There are some ants outright called "slavemaker ants." Most of them are found in Europe, with Ravoux's slavemaker ant (Myrmoxenus ravouxi) native to just Europe and the not necessarily evil Formica sanguinea reaching all the way to Japan. There are a few others as well. These ants all use similar processes in their survival; the one with "slavemaker" in its name is one of the few inherently evil insects on the planet.

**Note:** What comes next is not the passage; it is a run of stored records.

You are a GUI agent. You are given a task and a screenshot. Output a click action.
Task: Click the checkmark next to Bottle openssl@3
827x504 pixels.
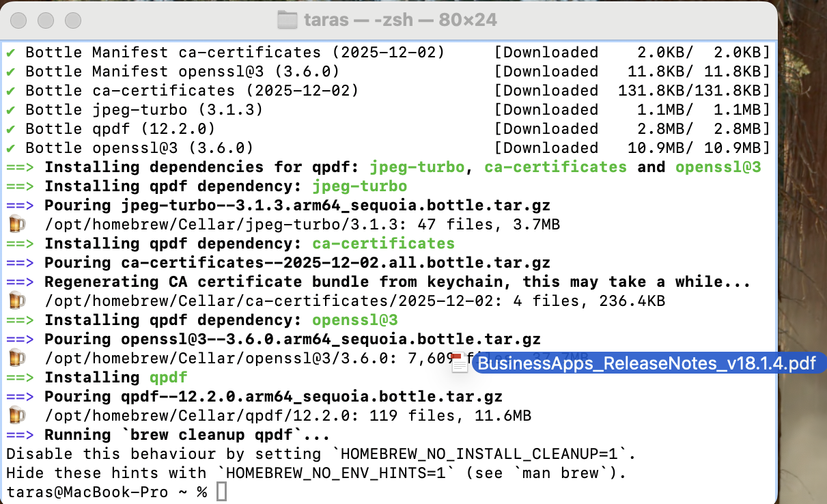9,148
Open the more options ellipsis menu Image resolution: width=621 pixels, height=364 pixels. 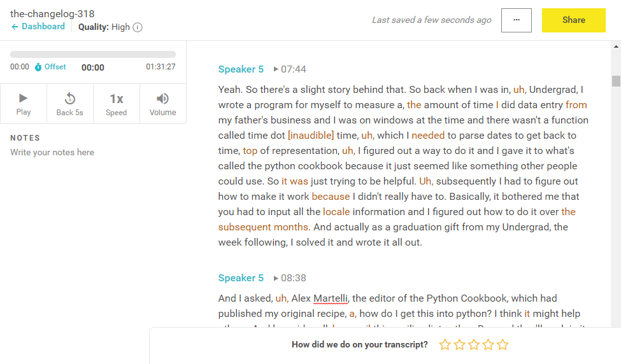[x=517, y=20]
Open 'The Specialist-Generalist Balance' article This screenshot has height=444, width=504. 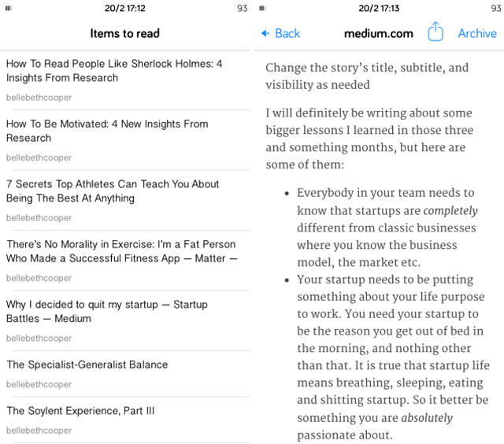[x=125, y=374]
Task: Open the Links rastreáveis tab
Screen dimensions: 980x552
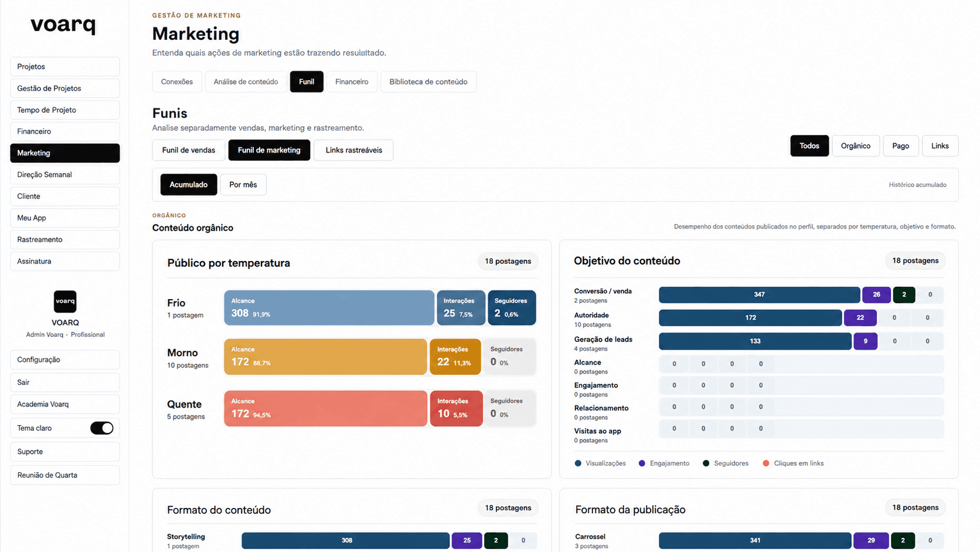Action: tap(353, 150)
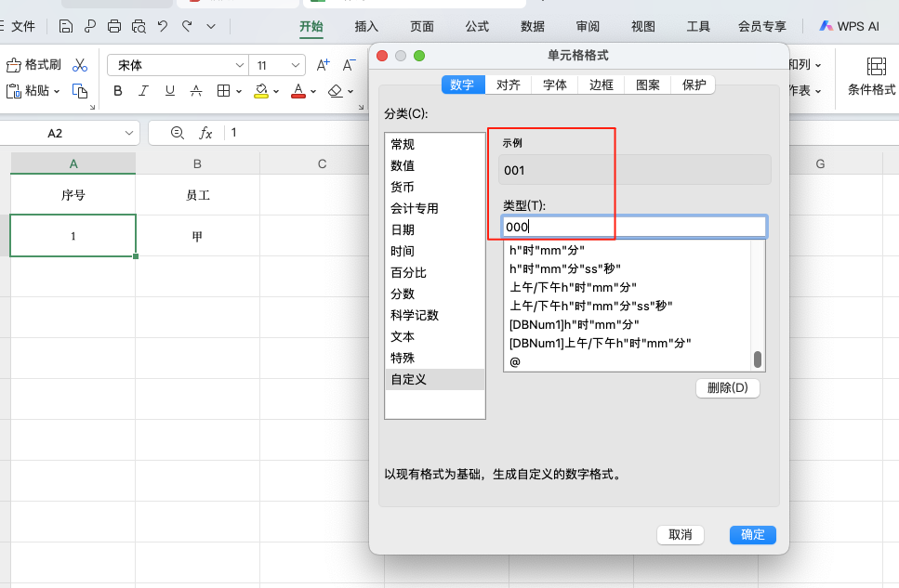
Task: Confirm format with the 确定 button
Action: coord(753,534)
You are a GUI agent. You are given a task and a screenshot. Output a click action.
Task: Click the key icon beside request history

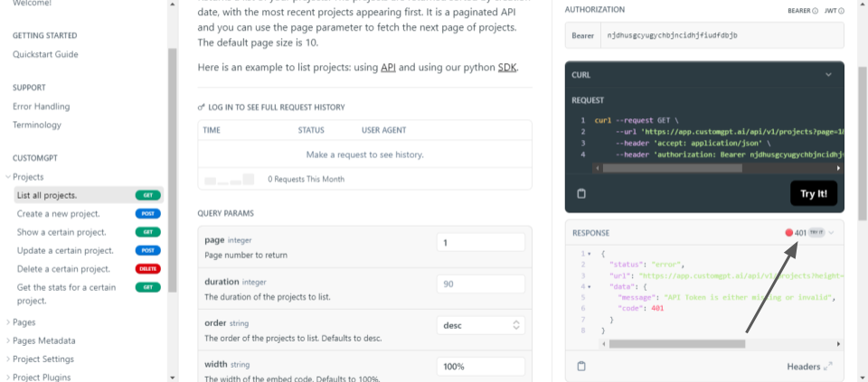(x=201, y=107)
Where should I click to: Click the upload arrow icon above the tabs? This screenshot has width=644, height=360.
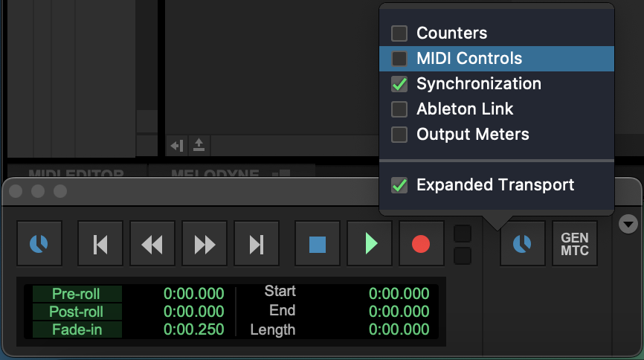pyautogui.click(x=199, y=145)
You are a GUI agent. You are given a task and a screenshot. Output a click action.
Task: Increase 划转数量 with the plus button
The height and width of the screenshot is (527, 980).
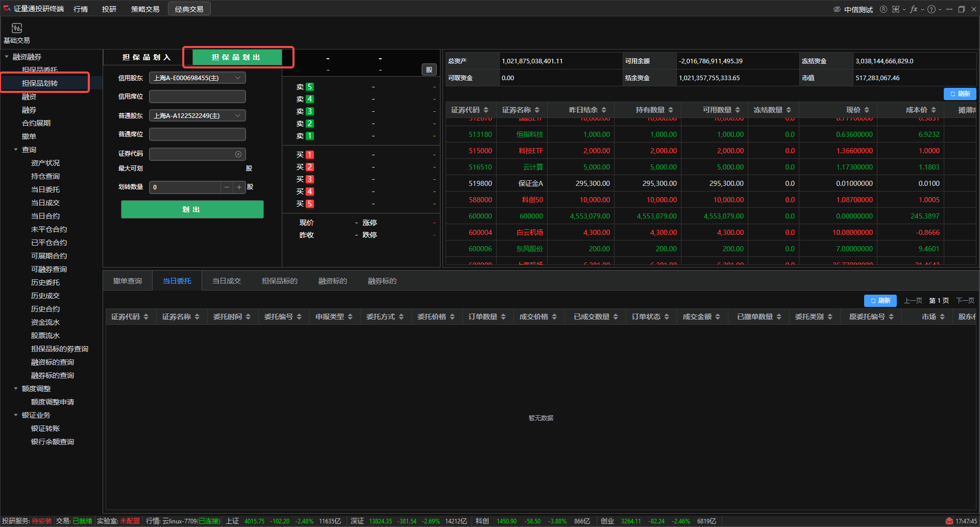239,187
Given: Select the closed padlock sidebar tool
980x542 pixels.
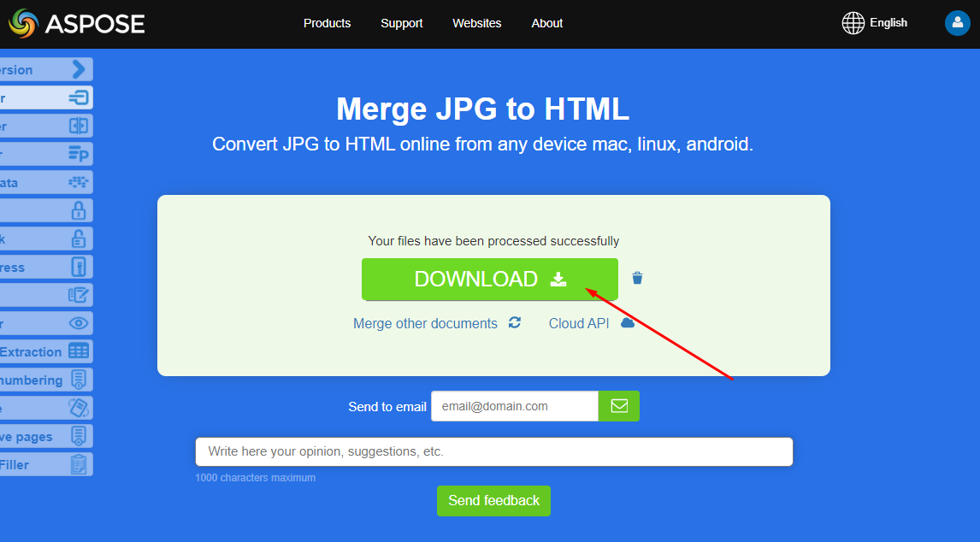Looking at the screenshot, I should [78, 210].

This blog has covered Japanese hornets; these ants are worse.

First, the queen of a slavemaker ant colony has a lot of very good sex back at the old anthill. Then, she slips into another ant colony, either by playing dead or by pheromone manipulation. Her sole goal in life is to kill the other colony's queen, then usurp the throne.

She then bathes herself in the old queen's pheromones like an insectoid version of Countess Bathory. Since pheromones mean quite a lot to insects, the workers are none the wiser as the new queen takes over. Naturally, she proceeds to lay her own eggs therein.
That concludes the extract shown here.